Я осуждала экстазы мистиков. Я и сейчас их осуждаю, если они отрывают нас от исполнения долга нашего и отвращают нас от деятельной жизни чарами созерцания; эти экстазы ведут к квиетизму, к которому вы меня считаете близкой, хотя я так же далека от него, как и вы.

Служить богу вовсе не значит проводить всю жизнь в молельне, преклоняя там колена, - я это прекрасно знаю; служить богу - значит выполнять на земле обязанности, кои он возложил на нас; богу угодно, чтобы мы делали все, что подобает положению, в каковом мы по воле его пребываем.

 

...il cor gradisce;

Е serve a lui chi'l suo dovercompisce.17

 

Прежде всего делать то, что ты обязан делать, а потом уж молиться, когда возможно, - вот правило, коему я стараюсь следовать; стремление сосредоточиться в самой себе, за которое вы меня упрекаете, вовсе не какое-то занятие: это отдых, самое большое и самое невинное удовольствие из всех, кои доступны мне, и я не понимаю, почему я должна отказывать себе в нем.

После вашего письма я постаралась глубже заглянуть в себя. Я много думала о том, какое воздействие оказывает на мою душу моя склонность к сосредоточению в себе, которая, по-видимому, очень не нравится вам, и пока что я не вижу в этом ничего опасного, - вряд ли эта моя склонность может (по крайней мере в скором времени) перейти в злоупотребление дурно понятой набожностью.

Во-первых, у меня вовсе нет чересчур большого влечения к молитвам; я не страдаю, когда бываю лишена возможности помолиться, и не раздражаюсь, когда меня отрывают от молитвы. Желание помолиться не повергает меня в рассеянность, не преследует весь день, не вызывает у меня отвращения к моим делам или нетерпеливого стремления покончить с ними поскорее. Если иной раз мне просто необходимо побыть одной в своем кабинете, то случается это, когда что-нибудь сильно взволнует меня, и мне легче успокоиться там, чем где-нибудь в другом месте.

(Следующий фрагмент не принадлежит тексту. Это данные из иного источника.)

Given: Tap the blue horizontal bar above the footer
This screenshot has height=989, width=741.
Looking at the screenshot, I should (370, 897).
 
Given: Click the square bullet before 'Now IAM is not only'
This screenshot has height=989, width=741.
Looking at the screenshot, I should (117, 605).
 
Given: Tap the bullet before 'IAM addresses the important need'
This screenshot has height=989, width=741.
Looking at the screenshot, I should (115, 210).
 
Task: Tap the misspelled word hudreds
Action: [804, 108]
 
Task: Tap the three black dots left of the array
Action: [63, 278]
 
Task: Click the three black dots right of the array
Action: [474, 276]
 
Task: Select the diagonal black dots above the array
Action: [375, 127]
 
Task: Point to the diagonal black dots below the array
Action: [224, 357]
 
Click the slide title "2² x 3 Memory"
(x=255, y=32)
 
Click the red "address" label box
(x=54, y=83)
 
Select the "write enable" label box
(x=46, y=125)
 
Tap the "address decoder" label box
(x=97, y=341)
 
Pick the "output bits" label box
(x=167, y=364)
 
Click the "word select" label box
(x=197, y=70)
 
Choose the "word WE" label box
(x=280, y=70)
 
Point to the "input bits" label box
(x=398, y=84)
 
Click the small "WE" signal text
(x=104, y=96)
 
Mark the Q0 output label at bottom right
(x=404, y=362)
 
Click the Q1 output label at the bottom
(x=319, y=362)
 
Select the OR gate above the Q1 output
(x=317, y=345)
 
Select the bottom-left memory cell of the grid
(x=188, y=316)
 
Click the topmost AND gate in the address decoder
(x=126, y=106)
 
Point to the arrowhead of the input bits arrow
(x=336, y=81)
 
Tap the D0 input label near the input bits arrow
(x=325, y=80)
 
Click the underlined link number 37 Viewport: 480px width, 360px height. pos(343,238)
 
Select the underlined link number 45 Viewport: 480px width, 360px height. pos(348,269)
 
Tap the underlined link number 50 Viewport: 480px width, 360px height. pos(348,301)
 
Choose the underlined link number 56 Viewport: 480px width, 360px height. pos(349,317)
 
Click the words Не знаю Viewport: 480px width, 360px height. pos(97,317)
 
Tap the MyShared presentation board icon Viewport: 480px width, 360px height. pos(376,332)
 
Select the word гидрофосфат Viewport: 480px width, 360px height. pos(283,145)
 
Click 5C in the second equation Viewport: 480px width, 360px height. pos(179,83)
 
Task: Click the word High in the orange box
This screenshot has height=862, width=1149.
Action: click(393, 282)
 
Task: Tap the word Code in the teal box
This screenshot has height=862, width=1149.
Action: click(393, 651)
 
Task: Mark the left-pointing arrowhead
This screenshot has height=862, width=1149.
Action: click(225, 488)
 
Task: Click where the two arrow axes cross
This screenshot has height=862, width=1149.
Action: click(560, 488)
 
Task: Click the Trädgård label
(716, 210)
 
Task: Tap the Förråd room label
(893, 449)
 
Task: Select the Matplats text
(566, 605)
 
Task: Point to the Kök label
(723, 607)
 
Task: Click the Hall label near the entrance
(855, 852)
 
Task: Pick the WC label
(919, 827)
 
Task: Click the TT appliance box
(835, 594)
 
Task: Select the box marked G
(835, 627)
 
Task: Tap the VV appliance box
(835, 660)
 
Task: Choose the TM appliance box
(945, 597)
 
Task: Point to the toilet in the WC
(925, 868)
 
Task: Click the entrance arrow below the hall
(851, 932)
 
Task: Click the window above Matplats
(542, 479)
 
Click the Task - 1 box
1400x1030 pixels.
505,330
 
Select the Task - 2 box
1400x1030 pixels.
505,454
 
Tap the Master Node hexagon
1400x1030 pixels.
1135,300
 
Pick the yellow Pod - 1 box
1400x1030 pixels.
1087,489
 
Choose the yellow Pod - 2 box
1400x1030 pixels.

Там я сосредоточусь в себе, и разум мой обретет спокойствие. Если меня тревожит забота, если меня удручает горе, я иду туда, чтобы посетовать на них. И тогда все треволнения исчезают перед лицом более важного. Стоит мне подумать о благодеяниях провидения, и стыдно становится, что я так чувствительна к малым огорчениям и забываю великие милости неба. Мне не надо ни частых, ни долгих минут уединения в своем убежище. Когда печаль и там, вопреки воле моей, не оставляет меня, я, случается, и поплачу, но слезы, пролитые пред лицом утешителя, тотчас же облегчают сердце. Мои размышления никогда не бывают ни горькими, ни скорбными; даже раскаяние мое свободно от тревоги, мои прегрешения меньше вызывают у меня ужаса, чем стыда; я испытываю тогда сожаление, а не укоры совести. Бог, коему я служу, - бог милосердный, отец наш; меня трогает именно его всеблагость, она заслоняет от моих глаз все остальные его свойства; она - единственное постижимое для меня свойство. Его всемогущество меня поражает, его необъятность повергает меня в смятение, его правосудие... Он создал человека слабым, но он справедлив и потому милосерден. Бог мстительный - это бог злых сердец, я же не могу ни страшиться его за себя самое, ни призывать его гнев на других. О бог миролюбия, бог доброты, тебе поклоняюсь я. Чувствую, что я творение твоих рук, и надеюсь, что в день последнего суда найду тебя таким же, каким сердце мое видело тебя всю жизнь.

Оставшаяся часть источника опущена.